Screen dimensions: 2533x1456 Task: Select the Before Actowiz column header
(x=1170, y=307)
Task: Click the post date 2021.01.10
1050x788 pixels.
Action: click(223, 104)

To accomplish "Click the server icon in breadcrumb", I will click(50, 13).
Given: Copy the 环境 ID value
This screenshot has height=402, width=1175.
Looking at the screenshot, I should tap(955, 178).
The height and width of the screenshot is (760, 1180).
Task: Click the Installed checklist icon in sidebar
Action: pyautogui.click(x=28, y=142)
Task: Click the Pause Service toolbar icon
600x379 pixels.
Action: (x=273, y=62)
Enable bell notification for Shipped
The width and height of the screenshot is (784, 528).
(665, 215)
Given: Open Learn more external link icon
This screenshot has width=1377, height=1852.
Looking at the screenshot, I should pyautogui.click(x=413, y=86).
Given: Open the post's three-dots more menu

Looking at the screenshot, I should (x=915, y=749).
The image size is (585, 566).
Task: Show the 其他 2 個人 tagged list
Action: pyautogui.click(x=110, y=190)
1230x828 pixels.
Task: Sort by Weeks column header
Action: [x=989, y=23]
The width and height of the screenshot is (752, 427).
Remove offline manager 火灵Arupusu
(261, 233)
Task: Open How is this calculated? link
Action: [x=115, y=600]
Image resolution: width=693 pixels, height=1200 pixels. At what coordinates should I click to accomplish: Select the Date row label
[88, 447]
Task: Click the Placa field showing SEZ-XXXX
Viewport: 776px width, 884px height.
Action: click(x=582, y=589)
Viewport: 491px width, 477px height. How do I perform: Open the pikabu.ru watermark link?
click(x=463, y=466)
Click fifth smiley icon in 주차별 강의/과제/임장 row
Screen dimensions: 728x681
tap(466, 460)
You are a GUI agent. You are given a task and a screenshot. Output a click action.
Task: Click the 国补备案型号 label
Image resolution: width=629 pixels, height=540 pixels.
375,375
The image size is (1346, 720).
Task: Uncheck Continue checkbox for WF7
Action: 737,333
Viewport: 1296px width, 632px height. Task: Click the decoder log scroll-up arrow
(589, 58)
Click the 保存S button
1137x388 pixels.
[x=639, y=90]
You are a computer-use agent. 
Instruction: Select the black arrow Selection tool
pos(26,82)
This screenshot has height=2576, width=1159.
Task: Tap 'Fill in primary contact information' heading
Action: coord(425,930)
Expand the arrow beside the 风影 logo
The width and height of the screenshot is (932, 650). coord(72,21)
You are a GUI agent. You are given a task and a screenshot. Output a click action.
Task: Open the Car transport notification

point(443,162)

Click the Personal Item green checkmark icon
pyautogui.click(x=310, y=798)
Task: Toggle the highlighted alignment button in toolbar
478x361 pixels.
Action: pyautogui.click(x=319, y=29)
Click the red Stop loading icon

→ Instructions to follow:
For this exercise, set down the entire listing above exactly as given.

→ Solved problem:
Screen dimensions: 2533x1456 Task: Select the Before Actowiz column header
(x=1170, y=307)
Task: Click the post date 2021.01.10
1050x788 pixels.
Action: click(223, 104)

To accomplish "Click the server icon in breadcrumb", I will click(50, 13).
Given: Copy the 环境 ID value
This screenshot has height=402, width=1175.
Looking at the screenshot, I should tap(955, 178).
The height and width of the screenshot is (760, 1180).
Task: Click the Installed checklist icon in sidebar
Action: pyautogui.click(x=28, y=142)
Task: Click the Pause Service toolbar icon
600x379 pixels.
Action: (x=273, y=62)
Enable bell notification for Shipped
The width and height of the screenshot is (784, 528).
(665, 215)
Given: Open Learn more external link icon
This screenshot has width=1377, height=1852.
Looking at the screenshot, I should pyautogui.click(x=413, y=86).
Given: Open the post's three-dots more menu

Looking at the screenshot, I should (x=915, y=749).
The image size is (585, 566).
Task: Show the 其他 2 個人 tagged list
Action: pyautogui.click(x=110, y=190)
1230x828 pixels.
Task: Sort by Weeks column header
Action: [x=989, y=23]
The width and height of the screenshot is (752, 427).
Remove offline manager 火灵Arupusu
(261, 233)
Task: Open How is this calculated? link
Action: [x=115, y=600]
Image resolution: width=693 pixels, height=1200 pixels. At what coordinates should I click to accomplish: Select the Date row label
[88, 447]
Task: Click the Placa field showing SEZ-XXXX
Viewport: 776px width, 884px height.
Action: click(x=582, y=589)
Viewport: 491px width, 477px height. How do I perform: Open the pikabu.ru watermark link?
click(x=463, y=466)
Click fifth smiley icon in 주차별 강의/과제/임장 row
Screen dimensions: 728x681
tap(466, 460)
You are a GUI agent. You are given a task and a screenshot. Output a click action.
Task: Click the 国补备案型号 label
Image resolution: width=629 pixels, height=540 pixels.
375,375
The image size is (1346, 720).
Task: Uncheck Continue checkbox for WF7
Action: 737,333
Viewport: 1296px width, 632px height. Task: Click the decoder log scroll-up arrow
(589, 58)
Click the 保存S button
1137x388 pixels.
[x=639, y=90]
You are a computer-use agent. 
Instruction: Select the black arrow Selection tool
pos(26,82)
This screenshot has height=2576, width=1159.
Task: Tap 'Fill in primary contact information' heading
Action: coord(425,930)
Expand the arrow beside the 风影 logo
The width and height of the screenshot is (932, 650). coord(72,21)
You are a GUI agent. You are given a task and a screenshot. Output a click action.
Task: Open the Car transport notification

point(443,162)

Click the Personal Item green checkmark icon
pyautogui.click(x=310, y=798)
Task: Toggle the highlighted alignment button in toolbar
478x361 pixels.
Action: pyautogui.click(x=319, y=29)
Click the red Stop loading icon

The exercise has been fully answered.